**Consigne**
Renvoyez sans aucune modification le passage de l'extrait qui va de « En même temps » jusqu'à « refusé de servir. » inclus.

**Extrait**
En même temps les, armées furent réglées en Flandre sous le maréchal de Boufflers, et en Allemagne sous le maréchal de Villeroy. Monseigneur le duc de Bourgogne fut destiné un moment à commander celle de ce dernier, mais cela fut changé sur le dépit que témoigna Monsieur de ce que M. de Chartres fut refusé de servir.

Le roi y avait consenti dans l'espérance que Monsieur, piqué de ce qu'on ne lui donnait point d'armée, n'y consentirait pas, et y mit la condition que ce serait avec l'agrément de Monsieur. Monsieur, et M. le duc de Chartres, qui comprirent que servant toujours, il n'était plus possible à son âge de lui refuser le commandement d'une armée l'année suivante, s'ils ne le pouvaient obtenir celle-ci, aimèrent mieux sauter le bâton du service subalterne encore cette campagne. Le roi, qui pour cette même raison ne voulait pas que son neveu servît, fut surpris de trouver Monsieur dans la même volonté que M. son fils, et, si cela s'ose dire, fut pris pour dupe; mais il ne la fut pas, et montra la corde par le refus chagrin qu'il fit tout net pour qu'on ne lui en parlât plus. Il s'y trompa encore. M. de Chartres fit des escapades peu mesurées, mais de son âge, qui fâchèrent le roi et l'embarrassèrent encore davantage. Il ne savait que faire à son neveu qu'il avait forcé à être son gendre, et [à] qui, excepté les conditions écrites, [il] n'avait rien tenu, tant de ce qu'il avait laissé espérer que de ce qu'il avait promis. Ce refus de servir qui éloignait sans fin, pour ne pas dire qui anéantissait, toute espérance de commandement d'armée, rouvrit la plaie du gouvernement de Bretagne, et donnait beau jeu à. Madame d'insulter à la faiblesse que Monsieur avait eue, qui n'en était pas aux premiers repentirs. Il laissait donc faire son fils en jeune homme, qui, avec d'autres jeunes têtes, se proposait de faire un trou à la lune, tantôt pour l'Espagne et tantôt pour l'Angleterre; et Monsieur, qui le connaissait bien et qui n'était pas en peine qu'il exécutât ces folies, ne disait mot, bien aise que le roi en prit de l'inquiétude, comme à la fin il arriva.

**Matériel fourni**
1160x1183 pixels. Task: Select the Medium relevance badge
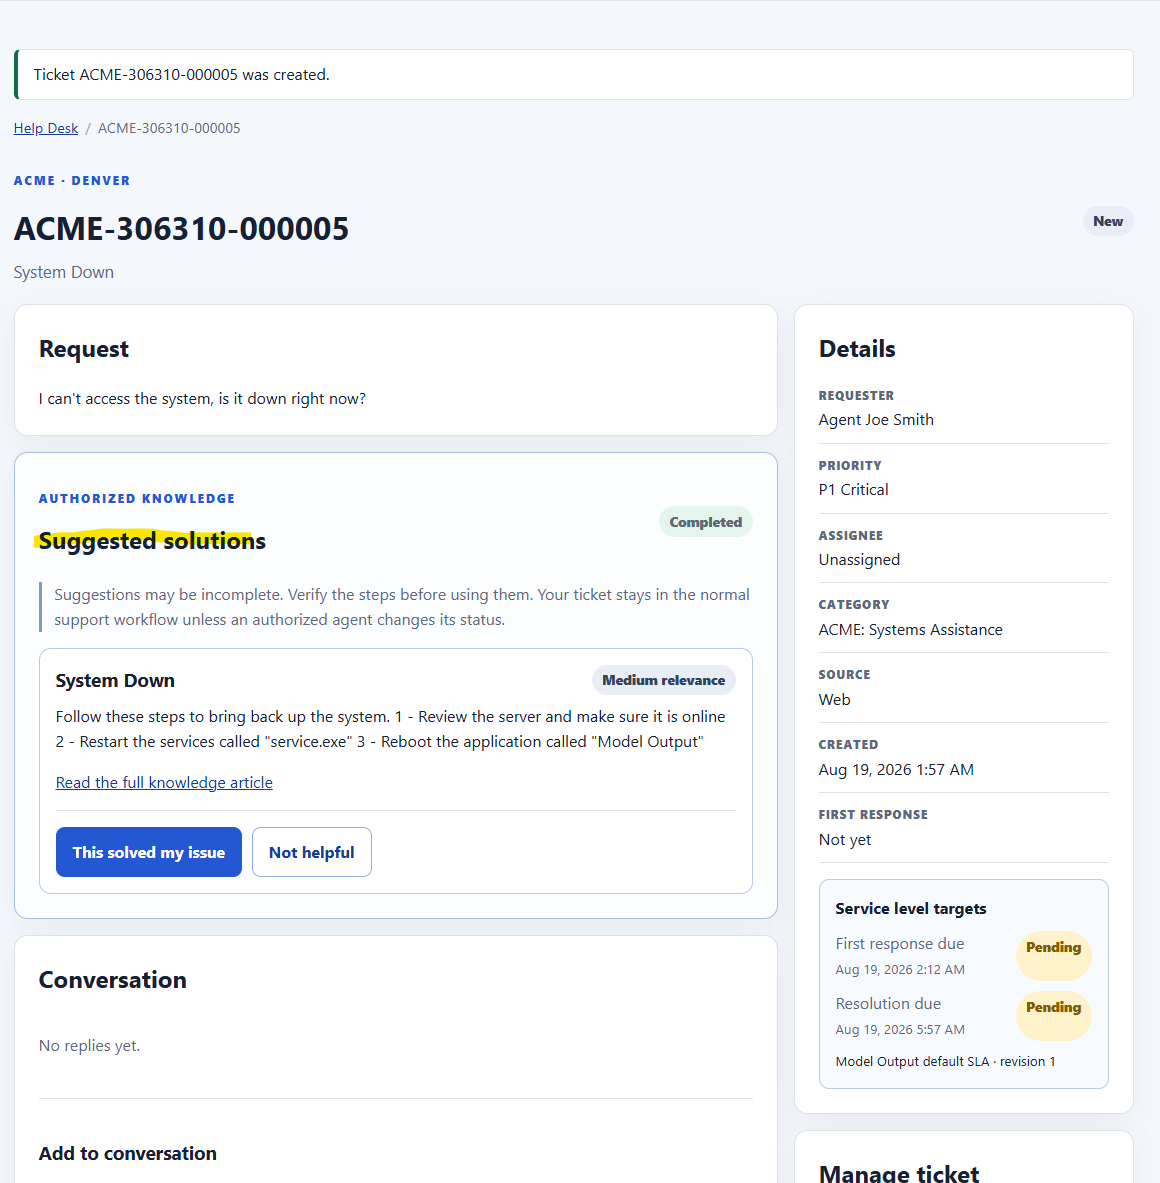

**Résultat attendu**
En même temps les, armées furent réglées en Flandre sous le maréchal de Boufflers, et en Allemagne sous le maréchal de Villeroy. Monseigneur le duc de Bourgogne fut destiné un moment à commander celle de ce dernier, mais cela fut changé sur le dépit que témoigna Monsieur de ce que M. de Chartres fut refusé de servir.